***** Excerpt
The Chi Squared Probability Test

Lesson Aim: What Chi Squared testing can suggest and what it cannot and its background
Lesson Objective: Students will (along with the presentation) respond to calculations of Chi Squared method and wider talked through implications of bell curves (statistics and the insurance industry etc. and chaotic systems that cannot be insured as there is no bell curve).
Time: 20 minutes

There are qualitative and quantitative research methods. Qualitative methods produce in depth statements that are tested for validity; quantitative methods produce broad returns of figures that are tested for reliability - repetition of returns and stability of returns of data perhaps over long periods or many examples.
Reliable data delivers distributions that become expected. What happens when observed data suddenly deviates unexpectedly from previous and well established data that forms expectations?





Capacity 75 residents.

This last year January had an unexpected rise in deaths. Was this statistically significant and if so what does this mean?

The fact is that residents are nearing and at the end of their lives with rapidly declining faculties and many are expected to die each month. Who dies depends on their individual conditions. Some die soon after admittance. A few die after several years. Most live just months. The actual number dying can be worked out from the bell curve below. We notice over the years that this distributes out so that in the month of January one in ten do die. We have an expectation evidenced over time that 10% of residents die in that month.

There are 75 people in the home, at capacity, and, because of increasing demand, every time someone dies someone new comes into the home the very next day.

Last January 16 people died (21.3333%). Yet we know that normally the figure does keep remarkably to 10% and that this is the normal distribution figure in the home in January year on year. What is 10% of 75? This means that some years 8 die and some years 7 die, but if 6 die one year then it happens 9 will die another. Yet this year we have 16!
**********
***** Recorded data
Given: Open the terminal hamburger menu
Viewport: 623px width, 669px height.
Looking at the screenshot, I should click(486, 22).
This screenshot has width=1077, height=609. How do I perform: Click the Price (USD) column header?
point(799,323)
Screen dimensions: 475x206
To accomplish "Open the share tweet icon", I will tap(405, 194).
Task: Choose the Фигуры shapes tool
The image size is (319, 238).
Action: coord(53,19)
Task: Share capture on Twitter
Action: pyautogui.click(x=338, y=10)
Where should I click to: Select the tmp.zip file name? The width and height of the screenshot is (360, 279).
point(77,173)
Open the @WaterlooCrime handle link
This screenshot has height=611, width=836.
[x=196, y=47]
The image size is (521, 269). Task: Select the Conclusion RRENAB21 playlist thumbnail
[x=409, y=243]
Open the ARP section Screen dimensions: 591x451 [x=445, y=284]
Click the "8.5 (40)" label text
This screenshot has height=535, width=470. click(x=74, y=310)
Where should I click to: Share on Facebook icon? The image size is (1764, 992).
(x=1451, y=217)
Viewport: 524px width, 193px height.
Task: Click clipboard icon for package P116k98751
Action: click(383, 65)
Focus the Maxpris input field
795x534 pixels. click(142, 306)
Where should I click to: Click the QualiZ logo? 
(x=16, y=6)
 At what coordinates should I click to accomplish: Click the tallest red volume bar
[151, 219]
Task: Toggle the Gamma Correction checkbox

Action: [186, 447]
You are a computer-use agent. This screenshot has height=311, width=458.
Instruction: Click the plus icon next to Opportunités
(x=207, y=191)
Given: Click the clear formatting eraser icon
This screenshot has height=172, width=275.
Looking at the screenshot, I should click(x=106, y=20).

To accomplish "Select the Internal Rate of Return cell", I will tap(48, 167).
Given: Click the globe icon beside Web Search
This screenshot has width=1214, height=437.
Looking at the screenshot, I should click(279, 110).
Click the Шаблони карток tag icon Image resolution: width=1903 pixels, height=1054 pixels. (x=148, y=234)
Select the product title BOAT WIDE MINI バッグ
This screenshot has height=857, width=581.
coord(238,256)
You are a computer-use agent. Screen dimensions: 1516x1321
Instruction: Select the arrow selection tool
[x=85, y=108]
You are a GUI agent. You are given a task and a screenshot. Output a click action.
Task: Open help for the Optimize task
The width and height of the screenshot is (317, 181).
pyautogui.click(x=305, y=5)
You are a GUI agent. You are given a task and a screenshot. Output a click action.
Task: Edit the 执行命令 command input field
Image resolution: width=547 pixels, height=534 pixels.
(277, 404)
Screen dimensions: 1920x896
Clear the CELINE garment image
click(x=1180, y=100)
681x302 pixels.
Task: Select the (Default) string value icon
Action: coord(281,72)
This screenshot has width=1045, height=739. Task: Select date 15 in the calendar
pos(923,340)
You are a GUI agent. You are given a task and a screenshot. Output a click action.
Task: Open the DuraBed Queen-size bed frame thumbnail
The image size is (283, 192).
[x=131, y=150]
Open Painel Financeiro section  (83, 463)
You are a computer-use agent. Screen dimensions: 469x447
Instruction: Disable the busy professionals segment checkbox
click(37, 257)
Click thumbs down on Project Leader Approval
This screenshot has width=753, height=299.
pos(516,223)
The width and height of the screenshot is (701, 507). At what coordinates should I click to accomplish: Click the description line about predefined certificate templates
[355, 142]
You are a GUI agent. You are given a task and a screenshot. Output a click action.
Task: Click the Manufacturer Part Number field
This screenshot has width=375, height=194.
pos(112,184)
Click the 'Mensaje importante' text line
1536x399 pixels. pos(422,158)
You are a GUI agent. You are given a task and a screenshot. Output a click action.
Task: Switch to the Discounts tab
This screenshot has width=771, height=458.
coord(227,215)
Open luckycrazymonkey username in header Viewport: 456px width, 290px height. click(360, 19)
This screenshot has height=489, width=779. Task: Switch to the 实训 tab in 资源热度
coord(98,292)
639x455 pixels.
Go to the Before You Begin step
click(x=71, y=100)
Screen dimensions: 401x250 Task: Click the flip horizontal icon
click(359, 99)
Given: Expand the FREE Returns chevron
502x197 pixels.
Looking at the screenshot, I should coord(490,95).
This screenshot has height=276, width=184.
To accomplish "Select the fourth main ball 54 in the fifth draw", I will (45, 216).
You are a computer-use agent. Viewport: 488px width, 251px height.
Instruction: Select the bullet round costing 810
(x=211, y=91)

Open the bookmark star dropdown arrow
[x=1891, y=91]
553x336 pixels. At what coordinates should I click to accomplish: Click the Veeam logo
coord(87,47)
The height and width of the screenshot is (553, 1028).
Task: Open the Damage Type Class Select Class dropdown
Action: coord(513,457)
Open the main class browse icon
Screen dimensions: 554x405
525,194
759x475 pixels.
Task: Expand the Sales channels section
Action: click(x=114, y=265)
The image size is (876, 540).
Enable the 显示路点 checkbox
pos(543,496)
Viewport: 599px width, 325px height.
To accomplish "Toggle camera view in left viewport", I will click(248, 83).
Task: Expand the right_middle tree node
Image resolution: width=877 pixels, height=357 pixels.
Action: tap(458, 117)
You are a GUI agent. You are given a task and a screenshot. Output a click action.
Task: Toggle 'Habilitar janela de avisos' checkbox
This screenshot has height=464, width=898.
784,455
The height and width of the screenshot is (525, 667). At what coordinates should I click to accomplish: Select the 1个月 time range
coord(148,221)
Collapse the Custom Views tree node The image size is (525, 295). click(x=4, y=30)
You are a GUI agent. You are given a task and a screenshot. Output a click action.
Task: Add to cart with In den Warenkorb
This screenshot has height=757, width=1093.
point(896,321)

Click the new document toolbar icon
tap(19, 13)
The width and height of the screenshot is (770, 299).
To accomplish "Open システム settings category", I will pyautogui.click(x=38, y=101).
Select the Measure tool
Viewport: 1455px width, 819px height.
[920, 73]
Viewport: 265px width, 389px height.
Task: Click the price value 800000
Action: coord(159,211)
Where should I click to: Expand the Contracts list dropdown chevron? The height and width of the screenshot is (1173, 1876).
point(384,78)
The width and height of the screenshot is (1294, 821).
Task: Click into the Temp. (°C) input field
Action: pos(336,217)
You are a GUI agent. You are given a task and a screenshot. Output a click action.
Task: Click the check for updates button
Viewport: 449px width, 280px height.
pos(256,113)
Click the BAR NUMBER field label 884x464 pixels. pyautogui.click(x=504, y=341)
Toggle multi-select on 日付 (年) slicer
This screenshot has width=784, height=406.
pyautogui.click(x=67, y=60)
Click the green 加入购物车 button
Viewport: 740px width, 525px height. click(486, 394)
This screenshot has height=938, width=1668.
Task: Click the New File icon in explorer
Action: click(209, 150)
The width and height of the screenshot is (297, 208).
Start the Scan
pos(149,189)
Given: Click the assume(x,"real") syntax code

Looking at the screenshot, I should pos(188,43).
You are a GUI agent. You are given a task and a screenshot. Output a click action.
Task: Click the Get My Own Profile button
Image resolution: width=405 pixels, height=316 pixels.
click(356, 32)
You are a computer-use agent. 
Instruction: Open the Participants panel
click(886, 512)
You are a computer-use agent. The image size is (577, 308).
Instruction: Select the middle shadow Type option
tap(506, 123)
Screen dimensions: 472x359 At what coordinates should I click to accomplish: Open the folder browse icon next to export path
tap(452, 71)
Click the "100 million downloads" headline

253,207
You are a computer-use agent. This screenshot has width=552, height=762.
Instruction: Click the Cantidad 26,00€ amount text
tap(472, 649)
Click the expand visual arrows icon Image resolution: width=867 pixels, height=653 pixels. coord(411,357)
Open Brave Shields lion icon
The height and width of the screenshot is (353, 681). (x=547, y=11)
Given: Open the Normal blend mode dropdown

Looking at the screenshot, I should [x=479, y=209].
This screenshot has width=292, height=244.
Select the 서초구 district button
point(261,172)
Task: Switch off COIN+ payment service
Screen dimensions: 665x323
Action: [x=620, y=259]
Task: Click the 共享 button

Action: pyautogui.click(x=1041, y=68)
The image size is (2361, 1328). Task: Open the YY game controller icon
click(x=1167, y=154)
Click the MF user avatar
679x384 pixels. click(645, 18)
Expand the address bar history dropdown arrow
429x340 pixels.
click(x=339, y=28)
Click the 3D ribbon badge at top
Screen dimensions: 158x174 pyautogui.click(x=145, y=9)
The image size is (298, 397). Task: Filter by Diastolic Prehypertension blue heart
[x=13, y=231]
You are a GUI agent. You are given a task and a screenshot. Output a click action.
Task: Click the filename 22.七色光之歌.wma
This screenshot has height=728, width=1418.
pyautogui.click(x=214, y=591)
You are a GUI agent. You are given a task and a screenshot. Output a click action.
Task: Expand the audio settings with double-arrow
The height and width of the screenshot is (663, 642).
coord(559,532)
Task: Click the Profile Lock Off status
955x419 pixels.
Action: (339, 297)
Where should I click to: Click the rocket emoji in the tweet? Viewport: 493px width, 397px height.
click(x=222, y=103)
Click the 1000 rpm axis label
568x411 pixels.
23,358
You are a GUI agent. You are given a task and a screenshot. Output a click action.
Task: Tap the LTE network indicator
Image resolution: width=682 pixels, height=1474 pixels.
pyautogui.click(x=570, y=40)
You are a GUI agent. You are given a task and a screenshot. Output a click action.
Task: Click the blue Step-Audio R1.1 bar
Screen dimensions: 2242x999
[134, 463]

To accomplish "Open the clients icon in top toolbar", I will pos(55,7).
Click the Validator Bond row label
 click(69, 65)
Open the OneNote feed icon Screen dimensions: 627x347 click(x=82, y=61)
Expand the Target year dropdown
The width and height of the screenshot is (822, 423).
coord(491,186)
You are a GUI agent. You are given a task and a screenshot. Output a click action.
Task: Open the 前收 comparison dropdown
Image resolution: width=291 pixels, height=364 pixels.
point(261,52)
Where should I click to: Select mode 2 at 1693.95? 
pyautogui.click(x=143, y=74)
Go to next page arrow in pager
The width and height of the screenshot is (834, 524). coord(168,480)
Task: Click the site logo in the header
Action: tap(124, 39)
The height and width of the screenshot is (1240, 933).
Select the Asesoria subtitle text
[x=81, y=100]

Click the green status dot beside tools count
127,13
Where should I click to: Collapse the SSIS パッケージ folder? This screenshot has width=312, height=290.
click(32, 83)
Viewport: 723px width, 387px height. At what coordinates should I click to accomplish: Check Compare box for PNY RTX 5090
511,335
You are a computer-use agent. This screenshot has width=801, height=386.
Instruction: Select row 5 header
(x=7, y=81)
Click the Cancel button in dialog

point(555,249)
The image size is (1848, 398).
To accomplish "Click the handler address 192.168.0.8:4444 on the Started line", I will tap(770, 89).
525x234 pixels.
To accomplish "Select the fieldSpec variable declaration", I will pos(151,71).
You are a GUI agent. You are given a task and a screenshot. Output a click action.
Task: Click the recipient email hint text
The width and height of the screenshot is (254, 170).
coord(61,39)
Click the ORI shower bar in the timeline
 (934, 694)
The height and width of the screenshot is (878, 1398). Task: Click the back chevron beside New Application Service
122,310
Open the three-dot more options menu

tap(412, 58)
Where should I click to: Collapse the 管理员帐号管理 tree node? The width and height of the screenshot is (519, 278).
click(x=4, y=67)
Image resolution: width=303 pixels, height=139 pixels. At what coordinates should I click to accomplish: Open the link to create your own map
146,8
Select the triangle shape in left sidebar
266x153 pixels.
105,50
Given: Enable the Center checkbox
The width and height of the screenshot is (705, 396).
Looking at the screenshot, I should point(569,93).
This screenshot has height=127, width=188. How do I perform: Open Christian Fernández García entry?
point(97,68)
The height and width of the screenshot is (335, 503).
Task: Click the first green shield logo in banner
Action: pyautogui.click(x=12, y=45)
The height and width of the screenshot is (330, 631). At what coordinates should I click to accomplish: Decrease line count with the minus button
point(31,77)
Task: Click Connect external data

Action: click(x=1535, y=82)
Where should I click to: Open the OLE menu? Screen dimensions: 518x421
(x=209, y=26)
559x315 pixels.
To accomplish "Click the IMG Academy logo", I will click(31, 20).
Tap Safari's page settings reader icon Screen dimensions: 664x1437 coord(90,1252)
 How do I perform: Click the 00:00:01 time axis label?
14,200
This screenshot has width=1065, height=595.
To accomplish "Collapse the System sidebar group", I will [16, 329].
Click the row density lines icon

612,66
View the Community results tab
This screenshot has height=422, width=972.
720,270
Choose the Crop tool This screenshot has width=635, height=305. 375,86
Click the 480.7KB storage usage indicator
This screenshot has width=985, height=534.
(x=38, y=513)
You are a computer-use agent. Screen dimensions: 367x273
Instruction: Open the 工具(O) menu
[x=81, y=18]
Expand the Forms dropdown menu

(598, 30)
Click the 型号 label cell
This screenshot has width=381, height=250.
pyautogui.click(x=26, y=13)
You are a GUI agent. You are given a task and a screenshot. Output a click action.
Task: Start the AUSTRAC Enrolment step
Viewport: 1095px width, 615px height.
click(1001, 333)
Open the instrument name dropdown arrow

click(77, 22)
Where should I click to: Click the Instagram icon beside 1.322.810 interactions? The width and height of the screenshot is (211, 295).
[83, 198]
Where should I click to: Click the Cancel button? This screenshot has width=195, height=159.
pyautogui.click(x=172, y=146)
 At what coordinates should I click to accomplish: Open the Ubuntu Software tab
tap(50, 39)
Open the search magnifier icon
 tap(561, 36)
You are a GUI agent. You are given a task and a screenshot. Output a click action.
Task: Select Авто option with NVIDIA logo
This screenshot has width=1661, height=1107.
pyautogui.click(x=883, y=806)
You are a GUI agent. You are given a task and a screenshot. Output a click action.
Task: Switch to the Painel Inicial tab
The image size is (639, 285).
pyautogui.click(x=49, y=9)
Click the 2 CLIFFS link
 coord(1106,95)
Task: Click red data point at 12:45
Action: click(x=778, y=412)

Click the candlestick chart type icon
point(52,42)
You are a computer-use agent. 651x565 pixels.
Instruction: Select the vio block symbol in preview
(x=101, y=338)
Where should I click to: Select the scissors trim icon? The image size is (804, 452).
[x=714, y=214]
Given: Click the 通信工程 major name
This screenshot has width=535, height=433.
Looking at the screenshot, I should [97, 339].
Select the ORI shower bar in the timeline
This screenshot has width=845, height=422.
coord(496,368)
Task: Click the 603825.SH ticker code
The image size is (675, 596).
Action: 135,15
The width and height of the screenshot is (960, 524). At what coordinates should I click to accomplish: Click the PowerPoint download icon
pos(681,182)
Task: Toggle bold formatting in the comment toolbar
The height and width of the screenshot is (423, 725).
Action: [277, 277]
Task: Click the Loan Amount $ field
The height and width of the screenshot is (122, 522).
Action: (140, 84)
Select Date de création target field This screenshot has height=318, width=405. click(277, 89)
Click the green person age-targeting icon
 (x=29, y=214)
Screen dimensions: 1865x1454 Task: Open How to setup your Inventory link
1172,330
**********
__To-do list__:
a) In the entries, swap "hamburger menu" for "side menu" across the part that runs from the start of the entries through the line containing "point(799,323)", and leave everything else unchanged.
b) Pick up the chi squared lesson right after its last sentence and write the next part.

__Written answers__:
a)
Given: Open the terminal side menu
Viewport: 623px width, 669px height.
Looking at the screenshot, I should click(486, 22).
This screenshot has width=1077, height=609. How do I perform: Click the Price (USD) column header?
point(799,323)

b)
Bell Curve Expected Distribution

Statistically speaking, is this likely to happen by chance? We need a firmer question: by what probability could this happen simply by chance?
If it is improbable by chance we might have to open an investigation about what happened and potentially what is going wrong in the home.

Question One. How many people out of 75 would you expect to die?
Question Two. How many people out of 75 would you expect to live?
Question Three. How many people out of the 75 did die?
Question Four. How many people out of the 75 did live?

We need to make a table of this:

Categories - Alive, then Dead

Observed (for Alive, for Dead) Expected (for Alive, for Dead).

Category Observed Expected
(10% should die)
Alive 59 67.5
Dead 16 7.5
Total 75 75

1. For each category compute the difference between observed and expected counts.

2. For each category, square that difference - same as multiply by itself.

(O-E)2 or (O-E) * (O-E)
3. Divide by the expected count in each case.

4. Add the values for all categories. In other words, compute the sum of each.

Category 1 (O-E)2/E + Category 2 (O-E)2/E
5. Use a table (or computer program/ webpage) to calculate the P value based on the number of degrees of freedom (which is the number of categories minus 1).

Degrees of freedom = categories - 1

For our Residential Home the categories are Alive and Dead.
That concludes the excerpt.